* **WHAT THE TASK ASKS**
For this exercise, return exactly the lines of the material below that begin at the one with "Instruction: Open the variable" and stop after the one with "Click 放大 to enlarge thumbnails".
──────
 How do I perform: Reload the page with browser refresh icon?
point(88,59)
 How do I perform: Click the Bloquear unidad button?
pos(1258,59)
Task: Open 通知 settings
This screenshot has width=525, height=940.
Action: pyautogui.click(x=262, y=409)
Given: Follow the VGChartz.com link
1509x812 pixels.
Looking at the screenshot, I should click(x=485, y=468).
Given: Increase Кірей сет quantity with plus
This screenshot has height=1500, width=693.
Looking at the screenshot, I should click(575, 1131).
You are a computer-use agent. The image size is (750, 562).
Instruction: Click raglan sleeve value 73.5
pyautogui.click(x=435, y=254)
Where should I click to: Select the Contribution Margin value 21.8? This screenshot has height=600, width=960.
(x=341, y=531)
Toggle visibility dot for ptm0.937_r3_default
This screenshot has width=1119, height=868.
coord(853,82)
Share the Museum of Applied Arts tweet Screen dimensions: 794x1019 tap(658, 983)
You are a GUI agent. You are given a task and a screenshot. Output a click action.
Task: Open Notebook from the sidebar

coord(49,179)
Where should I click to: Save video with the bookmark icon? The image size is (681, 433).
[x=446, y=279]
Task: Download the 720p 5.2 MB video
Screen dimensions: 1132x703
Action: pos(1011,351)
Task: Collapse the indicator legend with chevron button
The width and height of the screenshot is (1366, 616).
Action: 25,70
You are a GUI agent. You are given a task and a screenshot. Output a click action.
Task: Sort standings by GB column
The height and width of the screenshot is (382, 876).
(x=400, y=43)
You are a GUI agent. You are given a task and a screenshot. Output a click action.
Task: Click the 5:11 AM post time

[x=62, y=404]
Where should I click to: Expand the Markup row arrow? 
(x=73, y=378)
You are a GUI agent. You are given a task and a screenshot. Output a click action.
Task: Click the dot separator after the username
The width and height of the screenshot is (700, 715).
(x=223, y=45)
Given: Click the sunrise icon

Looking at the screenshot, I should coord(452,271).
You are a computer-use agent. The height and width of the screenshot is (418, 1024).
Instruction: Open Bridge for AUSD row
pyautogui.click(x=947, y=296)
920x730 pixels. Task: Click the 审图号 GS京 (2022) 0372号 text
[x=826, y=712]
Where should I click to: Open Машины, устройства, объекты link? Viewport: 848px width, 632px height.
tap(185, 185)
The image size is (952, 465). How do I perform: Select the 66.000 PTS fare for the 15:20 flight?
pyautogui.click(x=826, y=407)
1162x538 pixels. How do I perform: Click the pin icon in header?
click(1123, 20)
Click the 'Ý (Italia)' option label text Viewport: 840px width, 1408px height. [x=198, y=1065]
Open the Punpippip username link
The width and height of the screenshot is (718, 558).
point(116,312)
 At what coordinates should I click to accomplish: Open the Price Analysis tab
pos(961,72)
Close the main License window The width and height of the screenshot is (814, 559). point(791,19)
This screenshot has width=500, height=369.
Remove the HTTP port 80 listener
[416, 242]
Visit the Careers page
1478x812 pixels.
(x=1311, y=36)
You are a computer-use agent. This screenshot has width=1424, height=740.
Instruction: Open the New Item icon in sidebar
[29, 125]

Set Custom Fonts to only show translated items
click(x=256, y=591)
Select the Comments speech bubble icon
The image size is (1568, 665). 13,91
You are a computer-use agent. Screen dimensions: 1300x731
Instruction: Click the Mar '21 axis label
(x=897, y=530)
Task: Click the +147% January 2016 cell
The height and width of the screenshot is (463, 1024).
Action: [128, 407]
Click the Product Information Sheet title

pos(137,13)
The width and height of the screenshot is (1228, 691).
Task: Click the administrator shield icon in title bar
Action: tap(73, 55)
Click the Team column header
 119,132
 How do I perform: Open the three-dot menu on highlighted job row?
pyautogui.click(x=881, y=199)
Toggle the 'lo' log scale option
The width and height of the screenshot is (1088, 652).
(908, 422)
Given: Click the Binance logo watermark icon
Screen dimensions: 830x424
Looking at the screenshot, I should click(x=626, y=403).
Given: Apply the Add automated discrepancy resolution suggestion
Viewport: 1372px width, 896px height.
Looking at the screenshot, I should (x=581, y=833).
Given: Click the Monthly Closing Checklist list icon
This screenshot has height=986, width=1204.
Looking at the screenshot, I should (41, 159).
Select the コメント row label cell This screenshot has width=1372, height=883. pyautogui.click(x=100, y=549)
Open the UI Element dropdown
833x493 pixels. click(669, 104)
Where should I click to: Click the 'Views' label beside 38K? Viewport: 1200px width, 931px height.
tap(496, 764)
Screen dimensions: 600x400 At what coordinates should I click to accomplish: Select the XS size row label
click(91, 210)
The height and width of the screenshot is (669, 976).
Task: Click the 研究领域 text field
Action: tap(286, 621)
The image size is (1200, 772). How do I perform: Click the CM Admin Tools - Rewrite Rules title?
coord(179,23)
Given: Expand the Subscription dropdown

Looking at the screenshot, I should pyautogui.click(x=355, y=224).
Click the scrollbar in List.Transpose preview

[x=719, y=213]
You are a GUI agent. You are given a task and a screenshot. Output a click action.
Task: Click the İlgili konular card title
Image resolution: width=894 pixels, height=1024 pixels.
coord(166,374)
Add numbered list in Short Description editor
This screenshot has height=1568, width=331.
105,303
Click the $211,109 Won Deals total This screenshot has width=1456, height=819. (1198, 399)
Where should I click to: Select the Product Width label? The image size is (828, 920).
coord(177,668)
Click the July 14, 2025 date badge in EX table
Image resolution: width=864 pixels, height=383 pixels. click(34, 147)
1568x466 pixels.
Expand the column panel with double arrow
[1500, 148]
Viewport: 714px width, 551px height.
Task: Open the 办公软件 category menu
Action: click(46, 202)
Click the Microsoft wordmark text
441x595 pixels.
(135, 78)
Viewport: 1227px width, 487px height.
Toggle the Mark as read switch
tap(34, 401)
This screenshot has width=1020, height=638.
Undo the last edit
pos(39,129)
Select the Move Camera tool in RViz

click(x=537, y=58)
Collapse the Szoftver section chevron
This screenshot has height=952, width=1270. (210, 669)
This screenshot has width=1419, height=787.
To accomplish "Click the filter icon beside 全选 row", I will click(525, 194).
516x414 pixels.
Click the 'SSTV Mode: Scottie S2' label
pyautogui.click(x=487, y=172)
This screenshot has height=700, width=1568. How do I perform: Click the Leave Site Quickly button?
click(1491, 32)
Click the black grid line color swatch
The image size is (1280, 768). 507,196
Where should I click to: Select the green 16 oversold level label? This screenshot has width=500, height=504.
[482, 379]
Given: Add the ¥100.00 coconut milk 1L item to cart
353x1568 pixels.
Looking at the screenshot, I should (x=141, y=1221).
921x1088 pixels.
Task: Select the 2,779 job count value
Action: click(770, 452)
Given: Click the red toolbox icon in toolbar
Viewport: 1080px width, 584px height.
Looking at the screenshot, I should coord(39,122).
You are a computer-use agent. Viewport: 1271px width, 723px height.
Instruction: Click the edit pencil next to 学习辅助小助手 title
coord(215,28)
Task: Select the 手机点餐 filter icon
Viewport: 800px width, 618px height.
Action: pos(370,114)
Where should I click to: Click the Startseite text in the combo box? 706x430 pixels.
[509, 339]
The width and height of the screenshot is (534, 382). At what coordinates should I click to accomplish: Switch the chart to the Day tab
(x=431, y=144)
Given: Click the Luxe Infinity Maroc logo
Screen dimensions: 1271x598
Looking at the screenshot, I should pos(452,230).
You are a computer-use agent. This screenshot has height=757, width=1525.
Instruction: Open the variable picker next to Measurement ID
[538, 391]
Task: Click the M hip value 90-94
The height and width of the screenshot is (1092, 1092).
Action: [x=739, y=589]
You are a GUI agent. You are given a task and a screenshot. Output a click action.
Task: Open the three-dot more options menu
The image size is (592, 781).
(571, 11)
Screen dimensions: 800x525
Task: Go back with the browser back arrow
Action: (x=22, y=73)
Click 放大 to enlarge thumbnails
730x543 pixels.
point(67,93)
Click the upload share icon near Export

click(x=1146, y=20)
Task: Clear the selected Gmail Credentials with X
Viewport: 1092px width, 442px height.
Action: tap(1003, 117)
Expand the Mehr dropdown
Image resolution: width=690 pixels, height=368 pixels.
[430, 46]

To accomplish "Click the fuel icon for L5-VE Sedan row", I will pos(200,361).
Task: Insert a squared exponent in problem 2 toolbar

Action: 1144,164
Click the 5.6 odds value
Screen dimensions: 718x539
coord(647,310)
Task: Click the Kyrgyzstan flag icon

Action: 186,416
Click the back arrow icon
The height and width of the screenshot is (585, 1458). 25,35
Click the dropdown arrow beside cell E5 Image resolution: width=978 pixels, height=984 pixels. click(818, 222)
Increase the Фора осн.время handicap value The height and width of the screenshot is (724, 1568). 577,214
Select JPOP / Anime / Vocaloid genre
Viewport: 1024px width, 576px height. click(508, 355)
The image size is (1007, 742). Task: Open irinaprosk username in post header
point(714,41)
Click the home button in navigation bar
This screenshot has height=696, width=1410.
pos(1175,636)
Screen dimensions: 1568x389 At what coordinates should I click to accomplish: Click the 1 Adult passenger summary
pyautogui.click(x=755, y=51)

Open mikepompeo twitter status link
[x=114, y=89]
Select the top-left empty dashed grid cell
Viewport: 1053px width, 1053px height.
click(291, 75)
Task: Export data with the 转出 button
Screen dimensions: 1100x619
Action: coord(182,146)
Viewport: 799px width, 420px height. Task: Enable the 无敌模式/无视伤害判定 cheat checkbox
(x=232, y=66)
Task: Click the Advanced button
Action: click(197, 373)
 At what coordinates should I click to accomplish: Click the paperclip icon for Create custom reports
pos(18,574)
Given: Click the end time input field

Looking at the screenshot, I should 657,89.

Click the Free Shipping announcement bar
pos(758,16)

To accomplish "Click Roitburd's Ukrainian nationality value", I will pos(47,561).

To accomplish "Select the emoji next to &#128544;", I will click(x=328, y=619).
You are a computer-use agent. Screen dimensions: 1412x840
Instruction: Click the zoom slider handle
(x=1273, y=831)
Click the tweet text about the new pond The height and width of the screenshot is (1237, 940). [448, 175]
──────
* **EXERCISE RESULT**
Instruction: Open the variable picker next to Measurement ID
[538, 391]
Task: Click the M hip value 90-94
The height and width of the screenshot is (1092, 1092).
Action: [x=739, y=589]
You are a GUI agent. You are given a task and a screenshot. Output a click action.
Task: Open the three-dot more options menu
The image size is (592, 781).
(571, 11)
Screen dimensions: 800x525
Task: Go back with the browser back arrow
Action: (x=22, y=73)
Click 放大 to enlarge thumbnails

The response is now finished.